Puritan concerns sometimes led to excesses. On the one hand, Thomas Watson (1620–86) urged people to press into the kingdom with little mention of faith in Jesus Christ. On one occasion, he even misstated the role of Christ’s blood as the ground of Christian hope, and later amended his statement, in his work on the Beatitudes.31

31. Thomas Watson, The Beatitudes (Edinburgh: Banner of Truth, 1989), 67, 98, respectively. Stressing the necessity of tears of repentance he wrote, “A ship that is always sinking must have the water continually pumped out. While the soul leaks by sin, we must be still pumping at the leak by repentance.
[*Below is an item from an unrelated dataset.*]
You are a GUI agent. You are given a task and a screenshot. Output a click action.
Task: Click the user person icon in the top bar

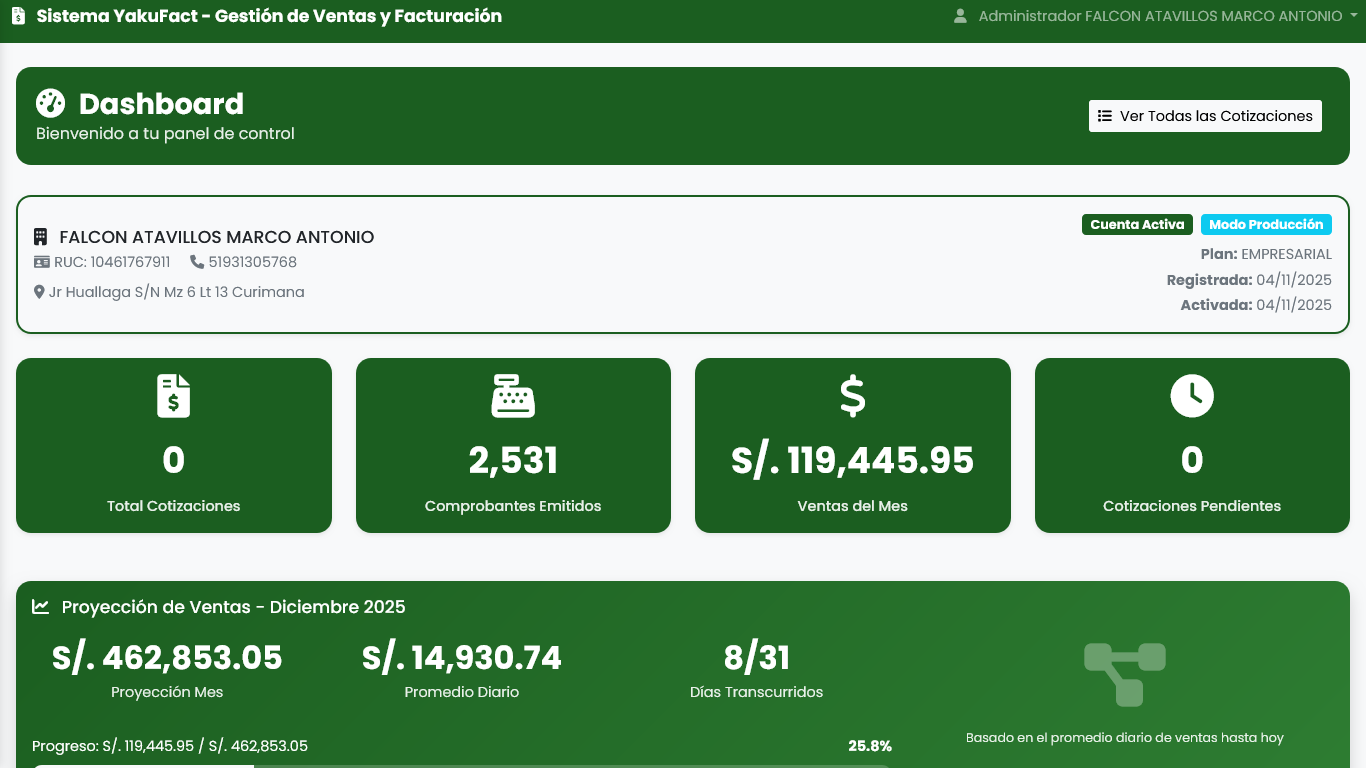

Think not, O Christian, that your sins are washed away only by Christ’s blood, but by water and blood” (67). Later he partly retracted this statement, noting that many falsely placed hope in their tears of repentance instead of in Christ: “They go to their tears when they should go to Christ’s blood. It is a kind of idolatry to make our tears the ground of our comfort. Mourning is not meritorious. It is the way to joy, not to the cause” (98) . . . .

Ryan M. McGraw | Reformed Scholasticism: Recovering the Tools of Reformed Theology (New York: T&T Clark, repr. 2020), 188.